La declaración coincidió con la llegada a Kiev del primer ministro británico Andy Burnham, en su primera visita al extranjero desde que asumió el cargo. Se esperaba que anunciara el apoyo británico destinado a ayudar a Ucrania a desarrollar su propia producción de misiles de largo alcance.
Acusaciones contra el Reino Unido
Al responder a preguntas sobre la visita y el apoyo británico, el portavoz del Kremlin, Dmitro Peskov, acusó a Reino Unido de hacer todo lo posible para obstaculizar cualquier avance hacia un posible acuerdo de paz.
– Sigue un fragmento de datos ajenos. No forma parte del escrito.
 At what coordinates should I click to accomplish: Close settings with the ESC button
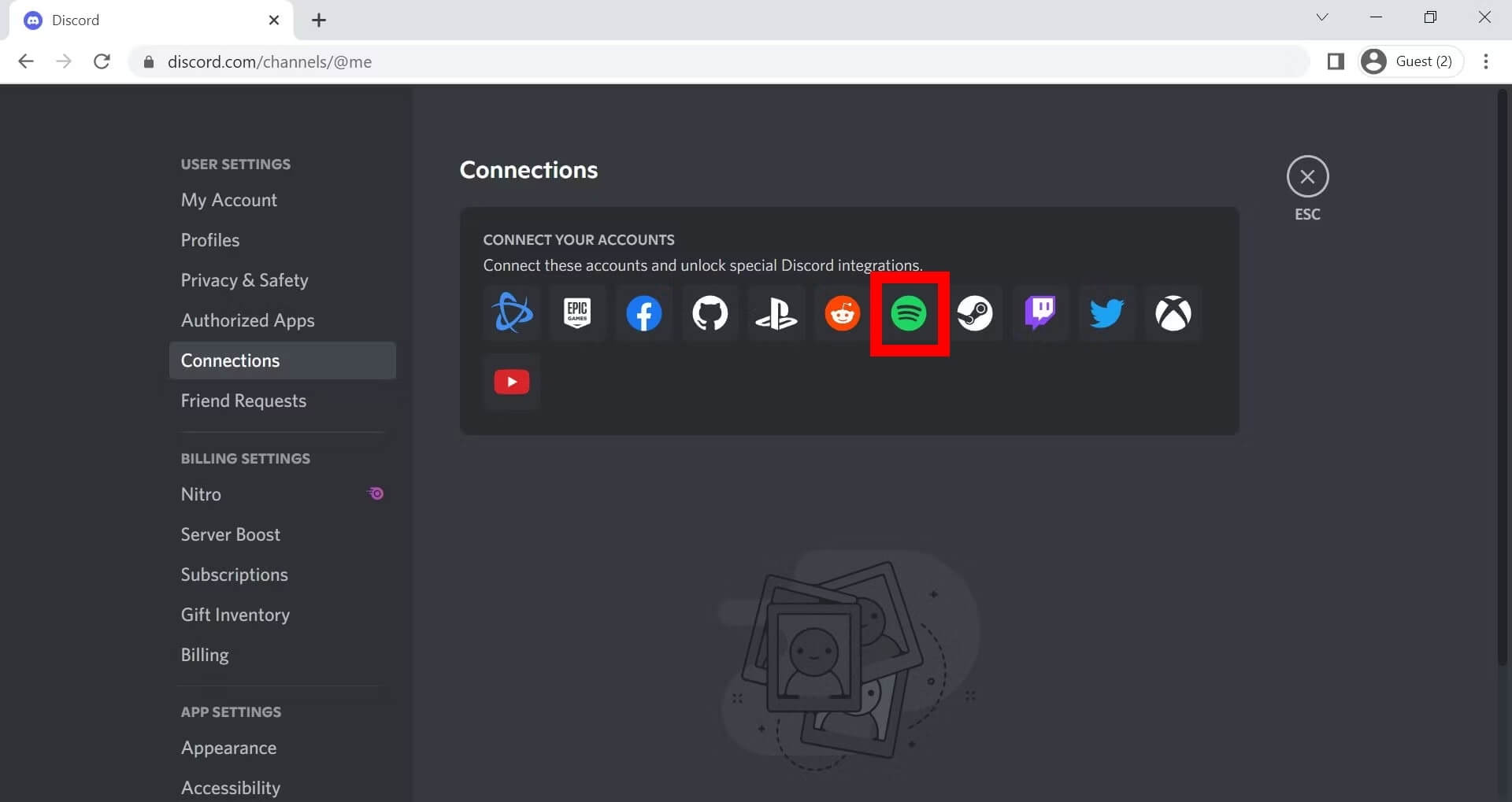[x=1307, y=177]
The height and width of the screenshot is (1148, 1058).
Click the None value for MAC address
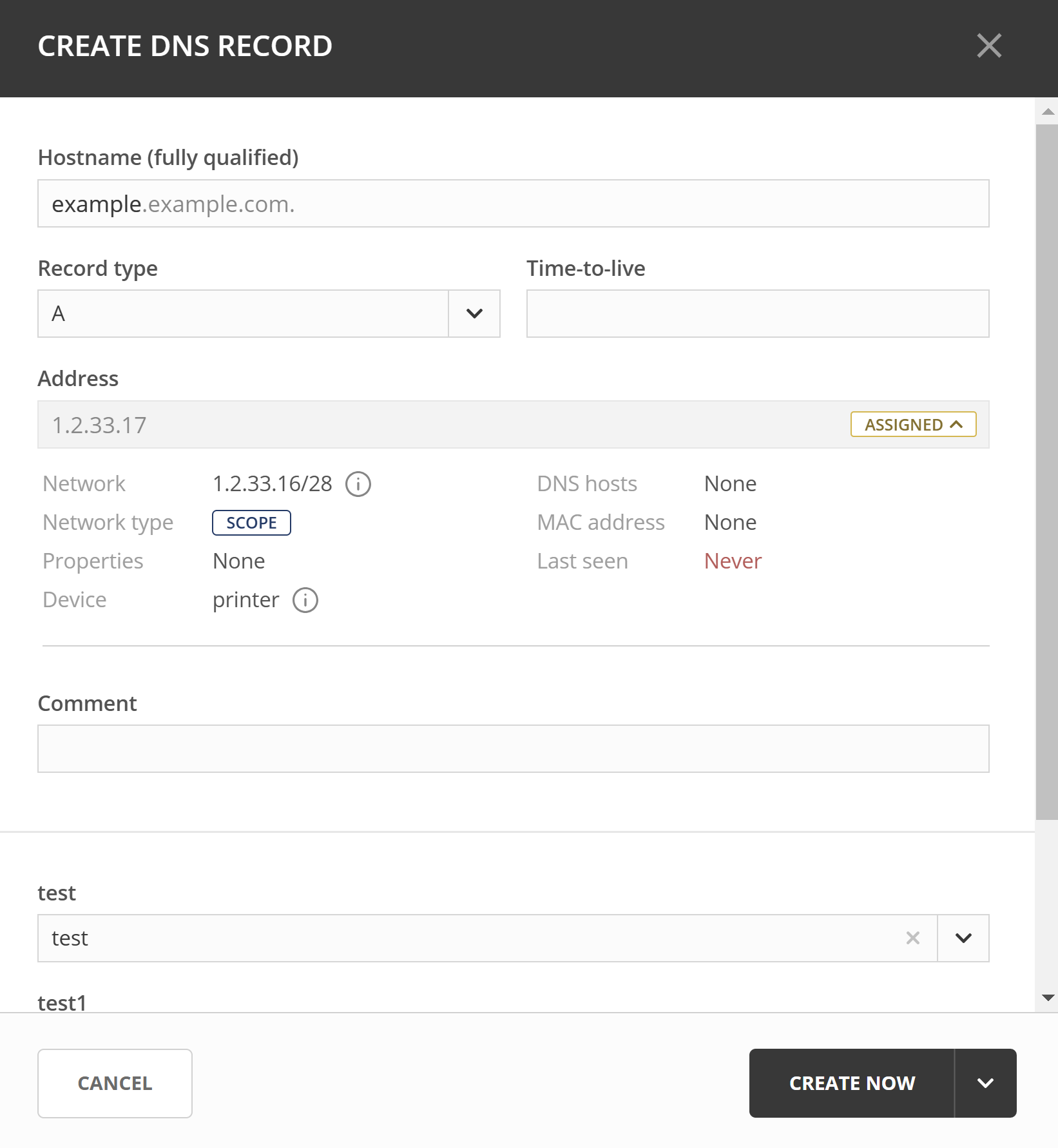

«Reino Unido participa en esta guerra del lado del régimen de Kiev. De forma metódica y regular, aviva el fuego y crea esquemas para impedir incluso el menor progreso en el proceso de paz», declaró Peskov a los periodistas.
Según Peskov, las fuerzas militares rusas ya están recopilando sistemáticamente datos para localizar cualquier instalación relacionada con la producción de misiles, para luego destruirlas.
Advertencia de Moscú y respuesta de Londres
La semana pasada, Moscú advirtió a Londres sobre posibles «consecuencias indeterminadas» por el suministro de drones a Kiev, acusando a Reino Unido de profundizar su participación en la guerra. Esa advertencia siguió a los informes de que drones británicos se habían utilizado por primera vez para lanzar ataques de largo alcance en territorio ruso.
En ese contexto, Andy Burnham afirmó que Londres está 100 % comprometido a apoyar a Ucrania en la confrontación contra «esta guerra ilegal».